Staincliffe handles the police and courtroom procedures
and forensic details with the sure hand you’d expect from the author of more
than twenty workmanlike crime novels. But this one takes her to a whole new
level. I don’t often have difficulty stepping back and seeing fiction for what
it is, but I became so immersed in Ruth’s life and feelings that several times
I protested out loud when she described a particularly clumsy bit of policing,
or a barrister’s blatant attempt to twist the facts.
It’s
not a murder mystery. The murder is centre-stage from the start, and the
mystery of who did it doesn’t last long.
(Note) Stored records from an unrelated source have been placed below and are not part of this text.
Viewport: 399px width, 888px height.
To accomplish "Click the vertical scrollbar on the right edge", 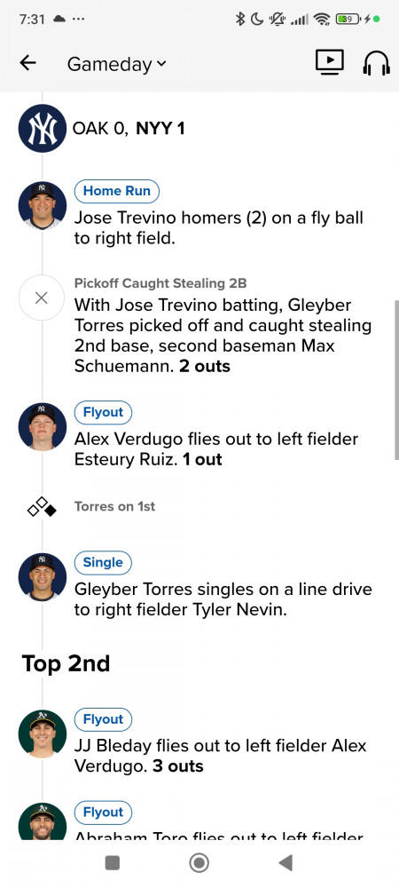I will 396,380.
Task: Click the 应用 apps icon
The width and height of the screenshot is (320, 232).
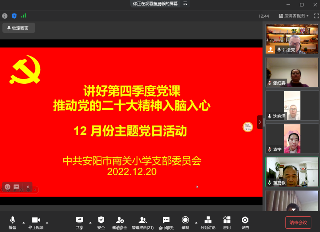Action: tap(226, 222)
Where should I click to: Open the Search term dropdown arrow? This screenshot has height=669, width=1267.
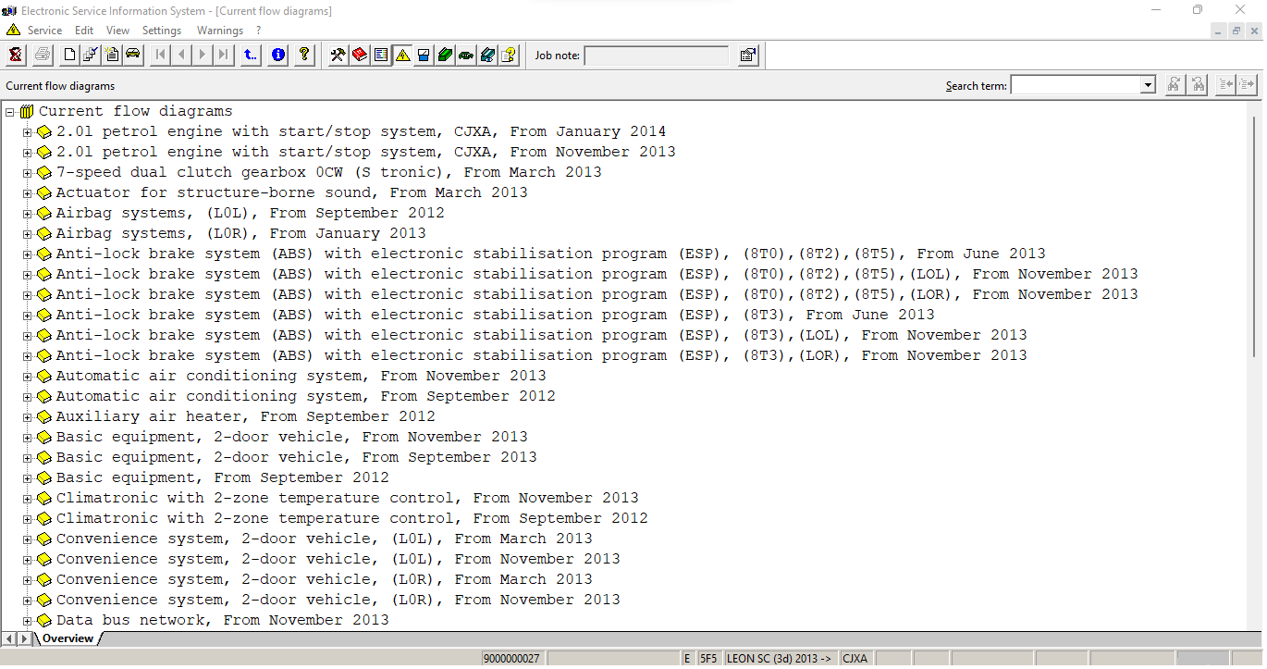[1148, 85]
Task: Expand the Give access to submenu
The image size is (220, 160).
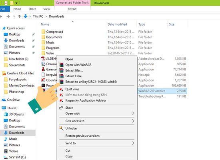Action: pos(97,121)
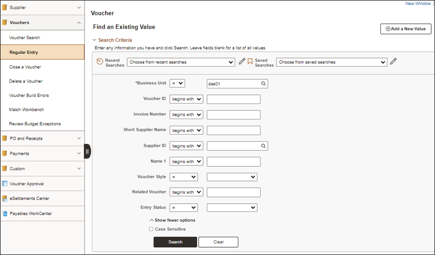Click the Search button
435x255 pixels.
tap(175, 242)
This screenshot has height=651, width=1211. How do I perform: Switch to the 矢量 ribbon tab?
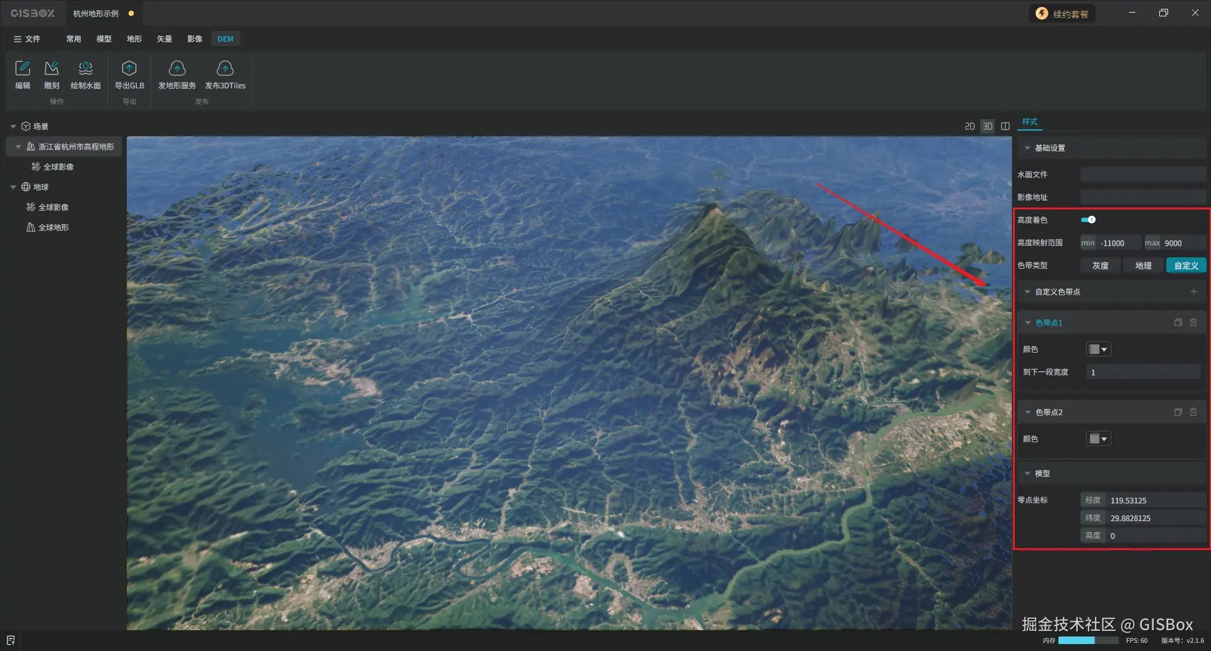pyautogui.click(x=165, y=38)
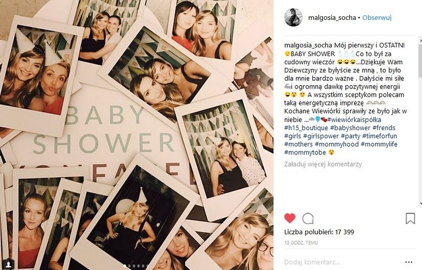The height and width of the screenshot is (270, 422).
Task: Open hashtag #babyshower
Action: tap(350, 128)
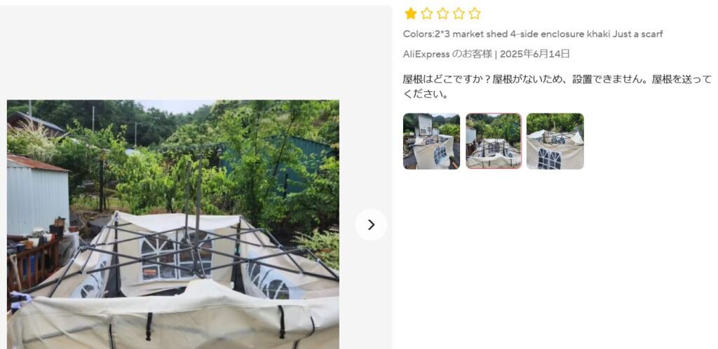Click the large tent frame photo
The height and width of the screenshot is (349, 718).
click(x=173, y=224)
But it doesn’t matter. It’s a book
which will keep you riveted simply because Ruth Sutton is so real and you
suffer right along with her.
Publishers
talk about the ‘breakthrough’ novel which turns a better-than-competent midlist
author into a bestseller. If there’s any justice, this is Cath Staincliffe’s.
------
Reviewer: Lynne
Patrick
Cath Staincliffe was
brought up in Bradford and hoped to become an entomologist (insects) then a
trapeze artist before settling on acting at the age of eight. She
graduated from Birmingham University with a Drama and Theatre Arts degree and
moved to work as a community artist in Manchester where she now lives with her
family. Looking for Trouble, published in 1994, launched private eye
Sal, a single parent struggling to juggle work and home, onto Manchester’s mean
streets. It was short listed for the Crime Writers Association’s John
Creasey best first novel award, serialised on BBC Radio 4, Woman’s Hour and
awarded Le Masque de l’Année in France. Cath has published a further
seven Sal Kilkenny mysteries. Cath is also a scriptwriter, creator of ITV’s hit
police series, Blue Murder, which ran for five series from 2003 –
2009 starring Caroline Quentin as DCI Janine Lewis. Cath writes for radio
and created the Legacy drama series which features a chalk-and-cheese,
brother and sister duo of heir hunters whose searches take them into the past
lives of families torn apart by events.Trio, a stand-alone novel, moved away from crime to
explore adoption and growing up in the 1960s. Cath’s own story, of
tracing and being re-united with her Irish birth family and her seven brothers
and sisters, featured in the television documentary Finding Cath from
RTE.Split
Second, Cath’s latest novel in her
stand-alone series about ethical dilemmas, explores the question of whether to
intervene or not when violence erupts in a public place – and what the
consequences might be. Dead To Me, a prequel to the popular Scott
& Bailey TV show, sees the two women detectives thrown together for
the very first time as they investigate the brutal murder of a teenage girl.
Cath
is a founder member of Murder Squad, a virtual collective of northern
crime writers.
www.cathstaincliffe.co.uk
Lynne Patrick has been a writer ever since she could pick up a pen,
and has enjoyed success with short stories, reviews and feature journalism, but
never, alas, with a novel. She crossed to the dark side to become a publisher
for a few years, and is proud to have launched several careers which are now
burgeoning. She lives on the edge of rural Derbyshire in a house groaning with
books, about half of them crime fiction.